◆ Exercise details
Reproduce all the entries precisely.
Dataset excerpts Start Marker
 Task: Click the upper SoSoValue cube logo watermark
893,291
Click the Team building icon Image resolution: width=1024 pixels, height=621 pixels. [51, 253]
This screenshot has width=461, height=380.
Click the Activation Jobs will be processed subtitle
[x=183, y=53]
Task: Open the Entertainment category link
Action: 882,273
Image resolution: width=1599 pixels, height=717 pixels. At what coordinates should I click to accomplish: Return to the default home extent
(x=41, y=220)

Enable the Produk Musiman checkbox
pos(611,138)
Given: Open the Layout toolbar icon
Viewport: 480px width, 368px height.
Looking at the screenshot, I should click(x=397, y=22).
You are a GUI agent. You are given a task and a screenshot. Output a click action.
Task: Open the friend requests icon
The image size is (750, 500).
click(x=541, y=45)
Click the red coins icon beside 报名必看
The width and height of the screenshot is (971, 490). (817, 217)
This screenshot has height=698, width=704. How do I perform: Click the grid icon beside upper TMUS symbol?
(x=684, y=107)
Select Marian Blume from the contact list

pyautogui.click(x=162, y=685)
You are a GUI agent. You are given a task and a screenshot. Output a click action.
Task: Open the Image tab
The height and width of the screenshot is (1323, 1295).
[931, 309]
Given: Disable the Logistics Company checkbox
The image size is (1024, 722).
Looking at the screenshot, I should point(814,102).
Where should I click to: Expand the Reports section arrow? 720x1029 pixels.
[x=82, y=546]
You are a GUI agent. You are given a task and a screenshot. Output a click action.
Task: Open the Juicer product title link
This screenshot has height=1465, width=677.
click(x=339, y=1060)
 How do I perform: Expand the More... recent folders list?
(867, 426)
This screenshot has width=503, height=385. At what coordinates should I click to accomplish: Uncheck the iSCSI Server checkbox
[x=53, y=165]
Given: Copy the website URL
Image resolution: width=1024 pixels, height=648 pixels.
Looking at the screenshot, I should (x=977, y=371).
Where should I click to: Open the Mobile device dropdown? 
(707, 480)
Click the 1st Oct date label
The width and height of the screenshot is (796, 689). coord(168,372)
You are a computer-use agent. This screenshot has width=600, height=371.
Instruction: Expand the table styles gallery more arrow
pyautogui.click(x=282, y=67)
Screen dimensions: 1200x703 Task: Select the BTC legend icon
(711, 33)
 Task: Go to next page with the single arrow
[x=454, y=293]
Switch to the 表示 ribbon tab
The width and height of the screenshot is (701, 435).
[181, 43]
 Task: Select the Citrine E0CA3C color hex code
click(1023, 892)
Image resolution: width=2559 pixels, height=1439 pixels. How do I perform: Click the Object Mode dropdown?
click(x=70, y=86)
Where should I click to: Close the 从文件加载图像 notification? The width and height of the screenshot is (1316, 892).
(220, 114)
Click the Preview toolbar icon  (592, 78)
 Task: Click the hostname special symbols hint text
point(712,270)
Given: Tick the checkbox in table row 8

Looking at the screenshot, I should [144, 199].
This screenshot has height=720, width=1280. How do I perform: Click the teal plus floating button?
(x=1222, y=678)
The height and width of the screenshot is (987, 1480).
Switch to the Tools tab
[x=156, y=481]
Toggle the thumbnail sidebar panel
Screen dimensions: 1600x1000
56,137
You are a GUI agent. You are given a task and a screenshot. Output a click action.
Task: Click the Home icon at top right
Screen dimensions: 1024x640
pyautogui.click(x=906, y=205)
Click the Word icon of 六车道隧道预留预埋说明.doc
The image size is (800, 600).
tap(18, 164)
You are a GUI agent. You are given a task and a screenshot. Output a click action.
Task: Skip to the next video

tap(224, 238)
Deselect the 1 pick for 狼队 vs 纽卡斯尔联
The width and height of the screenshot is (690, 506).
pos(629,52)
Dataset excerpts End Marker
◆ Task result
 Task: Click the upper SoSoValue cube logo watermark
893,291
Click the Team building icon Image resolution: width=1024 pixels, height=621 pixels. [51, 253]
This screenshot has width=461, height=380.
Click the Activation Jobs will be processed subtitle
[x=183, y=53]
Task: Open the Entertainment category link
Action: 882,273
Image resolution: width=1599 pixels, height=717 pixels. At what coordinates should I click to accomplish: Return to the default home extent
(x=41, y=220)

Enable the Produk Musiman checkbox
pos(611,138)
Given: Open the Layout toolbar icon
Viewport: 480px width, 368px height.
Looking at the screenshot, I should click(x=397, y=22).
You are a GUI agent. You are given a task and a screenshot. Output a click action.
Task: Open the friend requests icon
The image size is (750, 500).
click(x=541, y=45)
Click the red coins icon beside 报名必看
The width and height of the screenshot is (971, 490). (817, 217)
This screenshot has height=698, width=704. How do I perform: Click the grid icon beside upper TMUS symbol?
(x=684, y=107)
Select Marian Blume from the contact list

pyautogui.click(x=162, y=685)
You are a GUI agent. You are given a task and a screenshot. Output a click action.
Task: Open the Image tab
The height and width of the screenshot is (1323, 1295).
[931, 309]
Given: Disable the Logistics Company checkbox
The image size is (1024, 722).
Looking at the screenshot, I should point(814,102).
Where should I click to: Expand the Reports section arrow? 720x1029 pixels.
[x=82, y=546]
You are a GUI agent. You are given a task and a screenshot. Output a click action.
Task: Open the Juicer product title link
This screenshot has height=1465, width=677.
click(x=339, y=1060)
 How do I perform: Expand the More... recent folders list?
(867, 426)
This screenshot has width=503, height=385. At what coordinates should I click to accomplish: Uncheck the iSCSI Server checkbox
[x=53, y=165]
Given: Copy the website URL
Image resolution: width=1024 pixels, height=648 pixels.
Looking at the screenshot, I should (x=977, y=371).
Where should I click to: Open the Mobile device dropdown? 
(707, 480)
Click the 1st Oct date label
The width and height of the screenshot is (796, 689). coord(168,372)
You are a computer-use agent. This screenshot has width=600, height=371.
Instruction: Expand the table styles gallery more arrow
pyautogui.click(x=282, y=67)
Screen dimensions: 1200x703 Task: Select the BTC legend icon
(711, 33)
 Task: Go to next page with the single arrow
[x=454, y=293]
Switch to the 表示 ribbon tab
The width and height of the screenshot is (701, 435).
[181, 43]
 Task: Select the Citrine E0CA3C color hex code
click(1023, 892)
Image resolution: width=2559 pixels, height=1439 pixels. How do I perform: Click the Object Mode dropdown?
click(x=70, y=86)
Where should I click to: Close the 从文件加载图像 notification? The width and height of the screenshot is (1316, 892).
(220, 114)
Click the Preview toolbar icon  (592, 78)
 Task: Click the hostname special symbols hint text
point(712,270)
Given: Tick the checkbox in table row 8

Looking at the screenshot, I should [144, 199].
This screenshot has height=720, width=1280. How do I perform: Click the teal plus floating button?
(x=1222, y=678)
The height and width of the screenshot is (987, 1480).
Switch to the Tools tab
[x=156, y=481]
Toggle the thumbnail sidebar panel
Screen dimensions: 1600x1000
56,137
You are a GUI agent. You are given a task and a screenshot. Output a click action.
Task: Click the Home icon at top right
Screen dimensions: 1024x640
pyautogui.click(x=906, y=205)
Click the Word icon of 六车道隧道预留预埋说明.doc
The image size is (800, 600).
tap(18, 164)
You are a GUI agent. You are given a task and a screenshot. Output a click action.
Task: Skip to the next video

tap(224, 238)
Deselect the 1 pick for 狼队 vs 纽卡斯尔联
The width and height of the screenshot is (690, 506).
pos(629,52)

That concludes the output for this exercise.